Start of EXTRACTED DATA

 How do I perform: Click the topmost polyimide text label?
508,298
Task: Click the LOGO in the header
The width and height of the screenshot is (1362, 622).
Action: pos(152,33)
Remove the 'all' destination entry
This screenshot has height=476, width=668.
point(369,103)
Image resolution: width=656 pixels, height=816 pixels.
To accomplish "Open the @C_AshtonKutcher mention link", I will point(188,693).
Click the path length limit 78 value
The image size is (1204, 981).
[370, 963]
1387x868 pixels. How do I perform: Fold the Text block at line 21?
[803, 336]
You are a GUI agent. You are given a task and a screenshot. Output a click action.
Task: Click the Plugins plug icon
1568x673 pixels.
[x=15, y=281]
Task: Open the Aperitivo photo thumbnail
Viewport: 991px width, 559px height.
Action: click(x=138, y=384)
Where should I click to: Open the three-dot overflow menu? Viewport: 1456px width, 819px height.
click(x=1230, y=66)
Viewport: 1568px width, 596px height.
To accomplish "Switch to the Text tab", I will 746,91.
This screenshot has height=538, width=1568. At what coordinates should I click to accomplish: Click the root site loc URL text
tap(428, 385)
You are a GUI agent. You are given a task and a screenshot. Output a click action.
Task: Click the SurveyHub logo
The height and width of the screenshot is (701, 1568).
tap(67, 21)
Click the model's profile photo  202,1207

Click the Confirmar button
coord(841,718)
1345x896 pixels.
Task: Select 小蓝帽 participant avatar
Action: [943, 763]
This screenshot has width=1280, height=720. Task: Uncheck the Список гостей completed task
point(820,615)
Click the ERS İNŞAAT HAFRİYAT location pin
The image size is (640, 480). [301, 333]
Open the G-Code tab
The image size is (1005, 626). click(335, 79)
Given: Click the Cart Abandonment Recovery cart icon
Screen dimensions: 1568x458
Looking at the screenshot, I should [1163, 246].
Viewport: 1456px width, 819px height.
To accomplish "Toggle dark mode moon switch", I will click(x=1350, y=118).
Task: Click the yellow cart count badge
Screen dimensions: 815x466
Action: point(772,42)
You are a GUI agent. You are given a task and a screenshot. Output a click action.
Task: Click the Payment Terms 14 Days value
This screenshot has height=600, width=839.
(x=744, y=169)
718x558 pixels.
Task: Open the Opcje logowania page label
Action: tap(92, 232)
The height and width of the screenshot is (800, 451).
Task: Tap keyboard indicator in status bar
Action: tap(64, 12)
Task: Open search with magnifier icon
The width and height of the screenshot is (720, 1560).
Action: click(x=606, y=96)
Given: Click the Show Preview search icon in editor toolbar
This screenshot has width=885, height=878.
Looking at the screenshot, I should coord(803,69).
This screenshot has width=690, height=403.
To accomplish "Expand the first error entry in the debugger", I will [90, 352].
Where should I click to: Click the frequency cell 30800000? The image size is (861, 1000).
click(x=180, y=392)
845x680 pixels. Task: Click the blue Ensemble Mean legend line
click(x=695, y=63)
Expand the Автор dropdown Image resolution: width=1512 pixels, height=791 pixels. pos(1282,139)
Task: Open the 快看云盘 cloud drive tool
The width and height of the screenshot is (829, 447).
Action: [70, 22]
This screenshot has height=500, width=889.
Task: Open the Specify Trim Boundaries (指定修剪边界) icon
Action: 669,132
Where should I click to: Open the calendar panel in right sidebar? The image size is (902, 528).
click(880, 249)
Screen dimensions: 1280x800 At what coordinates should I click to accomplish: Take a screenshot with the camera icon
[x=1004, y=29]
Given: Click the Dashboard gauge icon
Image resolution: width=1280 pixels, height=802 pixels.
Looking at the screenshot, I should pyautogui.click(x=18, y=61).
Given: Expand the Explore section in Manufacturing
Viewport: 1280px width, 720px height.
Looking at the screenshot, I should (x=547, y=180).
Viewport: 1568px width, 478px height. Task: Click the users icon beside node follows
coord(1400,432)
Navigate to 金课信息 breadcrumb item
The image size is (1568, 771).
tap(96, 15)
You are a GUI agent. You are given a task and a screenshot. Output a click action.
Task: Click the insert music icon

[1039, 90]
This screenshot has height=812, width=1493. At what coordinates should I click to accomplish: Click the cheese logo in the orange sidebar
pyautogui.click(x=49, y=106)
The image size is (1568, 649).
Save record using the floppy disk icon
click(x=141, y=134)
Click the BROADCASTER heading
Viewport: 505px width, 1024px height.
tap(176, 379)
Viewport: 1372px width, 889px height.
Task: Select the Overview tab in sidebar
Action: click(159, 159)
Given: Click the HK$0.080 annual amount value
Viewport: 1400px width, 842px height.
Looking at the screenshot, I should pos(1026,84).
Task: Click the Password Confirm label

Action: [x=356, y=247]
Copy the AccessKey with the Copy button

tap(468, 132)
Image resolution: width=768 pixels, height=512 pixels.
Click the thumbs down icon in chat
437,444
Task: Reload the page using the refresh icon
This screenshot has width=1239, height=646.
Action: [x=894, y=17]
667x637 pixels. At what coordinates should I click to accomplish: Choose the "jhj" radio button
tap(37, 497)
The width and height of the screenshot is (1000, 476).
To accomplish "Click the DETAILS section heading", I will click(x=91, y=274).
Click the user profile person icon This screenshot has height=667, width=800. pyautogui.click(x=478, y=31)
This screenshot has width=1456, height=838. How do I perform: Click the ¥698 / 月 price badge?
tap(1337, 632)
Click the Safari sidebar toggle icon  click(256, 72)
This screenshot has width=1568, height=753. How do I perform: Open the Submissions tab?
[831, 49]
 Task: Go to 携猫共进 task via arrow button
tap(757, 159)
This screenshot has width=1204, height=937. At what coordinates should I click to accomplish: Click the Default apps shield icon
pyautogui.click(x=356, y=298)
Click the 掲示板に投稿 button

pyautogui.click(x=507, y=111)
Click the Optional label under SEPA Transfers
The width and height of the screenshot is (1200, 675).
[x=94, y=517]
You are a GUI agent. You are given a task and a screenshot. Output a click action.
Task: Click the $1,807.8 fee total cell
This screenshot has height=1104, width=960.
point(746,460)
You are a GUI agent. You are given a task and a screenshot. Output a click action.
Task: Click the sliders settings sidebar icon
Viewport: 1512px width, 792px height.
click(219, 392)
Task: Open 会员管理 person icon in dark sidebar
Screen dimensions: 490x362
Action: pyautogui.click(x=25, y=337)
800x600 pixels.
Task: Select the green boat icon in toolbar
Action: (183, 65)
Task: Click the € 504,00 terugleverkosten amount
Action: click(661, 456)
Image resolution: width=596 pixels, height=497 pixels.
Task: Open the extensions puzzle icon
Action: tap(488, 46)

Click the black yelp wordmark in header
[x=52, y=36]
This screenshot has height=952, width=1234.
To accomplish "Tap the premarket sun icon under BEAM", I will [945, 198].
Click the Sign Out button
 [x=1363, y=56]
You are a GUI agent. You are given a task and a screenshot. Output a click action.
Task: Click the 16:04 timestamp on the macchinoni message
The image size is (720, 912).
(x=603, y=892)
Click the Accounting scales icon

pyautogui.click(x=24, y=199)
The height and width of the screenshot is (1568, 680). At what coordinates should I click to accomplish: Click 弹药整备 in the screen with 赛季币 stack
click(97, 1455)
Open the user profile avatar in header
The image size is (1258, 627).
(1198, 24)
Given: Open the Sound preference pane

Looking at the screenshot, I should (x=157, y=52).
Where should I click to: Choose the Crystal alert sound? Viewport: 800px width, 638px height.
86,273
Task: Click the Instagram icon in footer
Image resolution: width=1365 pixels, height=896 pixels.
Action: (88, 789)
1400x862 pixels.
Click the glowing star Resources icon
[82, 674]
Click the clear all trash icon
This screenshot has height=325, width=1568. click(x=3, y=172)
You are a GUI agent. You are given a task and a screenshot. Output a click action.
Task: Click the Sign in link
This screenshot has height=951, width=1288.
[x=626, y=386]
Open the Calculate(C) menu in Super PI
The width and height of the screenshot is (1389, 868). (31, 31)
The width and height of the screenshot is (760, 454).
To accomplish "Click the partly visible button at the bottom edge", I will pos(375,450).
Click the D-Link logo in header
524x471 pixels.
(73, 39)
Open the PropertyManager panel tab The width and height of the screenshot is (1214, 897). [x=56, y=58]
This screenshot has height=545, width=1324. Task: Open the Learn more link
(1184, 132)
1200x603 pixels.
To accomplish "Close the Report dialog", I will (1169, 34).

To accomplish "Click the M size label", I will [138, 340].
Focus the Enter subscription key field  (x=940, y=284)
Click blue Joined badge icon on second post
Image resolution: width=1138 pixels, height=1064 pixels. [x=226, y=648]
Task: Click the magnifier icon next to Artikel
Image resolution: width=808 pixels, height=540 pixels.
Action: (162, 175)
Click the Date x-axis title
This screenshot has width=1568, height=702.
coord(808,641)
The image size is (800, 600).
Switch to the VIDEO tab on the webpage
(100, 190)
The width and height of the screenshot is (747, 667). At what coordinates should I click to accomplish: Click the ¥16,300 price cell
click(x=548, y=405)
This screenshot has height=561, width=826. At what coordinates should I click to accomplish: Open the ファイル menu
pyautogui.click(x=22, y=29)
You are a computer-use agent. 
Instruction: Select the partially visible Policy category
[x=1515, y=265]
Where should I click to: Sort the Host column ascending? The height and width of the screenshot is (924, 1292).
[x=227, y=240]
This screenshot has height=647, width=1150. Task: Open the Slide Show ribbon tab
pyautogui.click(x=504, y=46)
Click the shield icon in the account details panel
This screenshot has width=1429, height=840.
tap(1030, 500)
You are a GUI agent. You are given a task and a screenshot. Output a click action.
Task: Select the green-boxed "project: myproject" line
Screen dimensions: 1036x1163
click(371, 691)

End of EXTRACTED DATA

▶ _AIM_:
Copy out the rows above word for word, beginning at the line containing "Expand the Автор" and continuing through the line containing "Looking at the screenshot, I should (x=547, y=180).", both included.

▶ _SOLUTION FOR THIS PROBLEM_:
Expand the Автор dropdown Image resolution: width=1512 pixels, height=791 pixels. pos(1282,139)
Task: Open the 快看云盘 cloud drive tool
The width and height of the screenshot is (829, 447).
Action: [70, 22]
This screenshot has height=500, width=889.
Task: Open the Specify Trim Boundaries (指定修剪边界) icon
Action: 669,132
Where should I click to: Open the calendar panel in right sidebar? The image size is (902, 528).
click(880, 249)
Screen dimensions: 1280x800 At what coordinates should I click to accomplish: Take a screenshot with the camera icon
[x=1004, y=29]
Given: Click the Dashboard gauge icon
Image resolution: width=1280 pixels, height=802 pixels.
Looking at the screenshot, I should pyautogui.click(x=18, y=61).
Given: Expand the Explore section in Manufacturing
Viewport: 1280px width, 720px height.
Looking at the screenshot, I should (x=547, y=180).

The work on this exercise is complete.